Icelandic writer and teacher

Hólmfríður Árnadóttir (1 February 1873 – 25 November 1955) was an Icelandic writer and teacher, and the first Bahá'i convert in Iceland.

== Early life ==
Hólmfríður was born on her father's farm at Kálfsstaðir. Her parents were Árni and Margrét.

== Career ==
Hólmfríður wrote a children's book in English, When I was a Girl in Iceland (1919), part of a series of books about childhood in different countries. The series also included Mercedes Godoy's When I was a Girl in Mexico (1919). At the time, she was living in New York, and teaching Icelandic and Danish language classes for Columbia University Extension. In 1919, she spoke at the first convention of the National Woman's Party, in Washington, D.C., one of several international speakers on the status of women in other nations.

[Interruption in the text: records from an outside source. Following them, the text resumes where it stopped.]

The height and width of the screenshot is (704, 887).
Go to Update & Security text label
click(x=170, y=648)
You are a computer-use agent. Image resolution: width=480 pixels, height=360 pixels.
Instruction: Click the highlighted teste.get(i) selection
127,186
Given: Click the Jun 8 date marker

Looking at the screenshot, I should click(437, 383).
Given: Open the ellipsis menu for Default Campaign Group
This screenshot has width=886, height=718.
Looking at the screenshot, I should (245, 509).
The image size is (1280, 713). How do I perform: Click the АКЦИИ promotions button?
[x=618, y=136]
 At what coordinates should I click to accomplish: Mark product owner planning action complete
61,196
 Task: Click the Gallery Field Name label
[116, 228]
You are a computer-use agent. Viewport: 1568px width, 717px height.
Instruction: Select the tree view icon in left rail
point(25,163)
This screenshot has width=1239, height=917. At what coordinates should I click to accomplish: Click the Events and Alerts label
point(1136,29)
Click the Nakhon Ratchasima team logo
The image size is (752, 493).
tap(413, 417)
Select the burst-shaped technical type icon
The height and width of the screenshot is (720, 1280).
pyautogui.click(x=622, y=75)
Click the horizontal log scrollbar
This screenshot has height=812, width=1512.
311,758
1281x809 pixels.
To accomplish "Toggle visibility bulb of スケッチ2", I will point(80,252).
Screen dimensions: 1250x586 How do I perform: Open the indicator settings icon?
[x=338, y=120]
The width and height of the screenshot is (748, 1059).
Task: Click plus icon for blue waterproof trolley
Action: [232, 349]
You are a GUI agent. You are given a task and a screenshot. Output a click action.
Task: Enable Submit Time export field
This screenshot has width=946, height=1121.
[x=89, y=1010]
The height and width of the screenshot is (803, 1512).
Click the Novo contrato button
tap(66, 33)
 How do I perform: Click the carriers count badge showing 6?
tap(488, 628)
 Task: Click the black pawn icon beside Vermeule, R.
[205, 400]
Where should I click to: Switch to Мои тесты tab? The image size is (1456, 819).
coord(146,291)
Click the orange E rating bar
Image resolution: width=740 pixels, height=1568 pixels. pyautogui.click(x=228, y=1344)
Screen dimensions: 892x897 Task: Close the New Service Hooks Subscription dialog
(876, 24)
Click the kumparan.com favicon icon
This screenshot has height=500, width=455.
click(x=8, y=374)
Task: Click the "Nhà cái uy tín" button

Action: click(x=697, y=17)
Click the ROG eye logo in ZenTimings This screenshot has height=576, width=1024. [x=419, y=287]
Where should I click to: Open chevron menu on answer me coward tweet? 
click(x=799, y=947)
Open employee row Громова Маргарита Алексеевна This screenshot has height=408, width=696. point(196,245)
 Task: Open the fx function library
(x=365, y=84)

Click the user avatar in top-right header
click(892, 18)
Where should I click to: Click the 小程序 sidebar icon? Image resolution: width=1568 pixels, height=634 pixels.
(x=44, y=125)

Hólmfríður was the first Icelandic convert to the Bahá'i faith in 1924, introduced by American Bahá'i Amelia Collins. In 1925, she traveled to the United States to attend the International Council of Women meeting in Washington. She assisted the American Bahá'i teacher, Martha Root, during her visit to Iceland in 1936. In 1939, she translated Baha’u’llah and the New Era by John Esslemont into Icelandic.

== Personal life ==
Árnadóttir died in 1955, aged 82 years, in Reykjavik.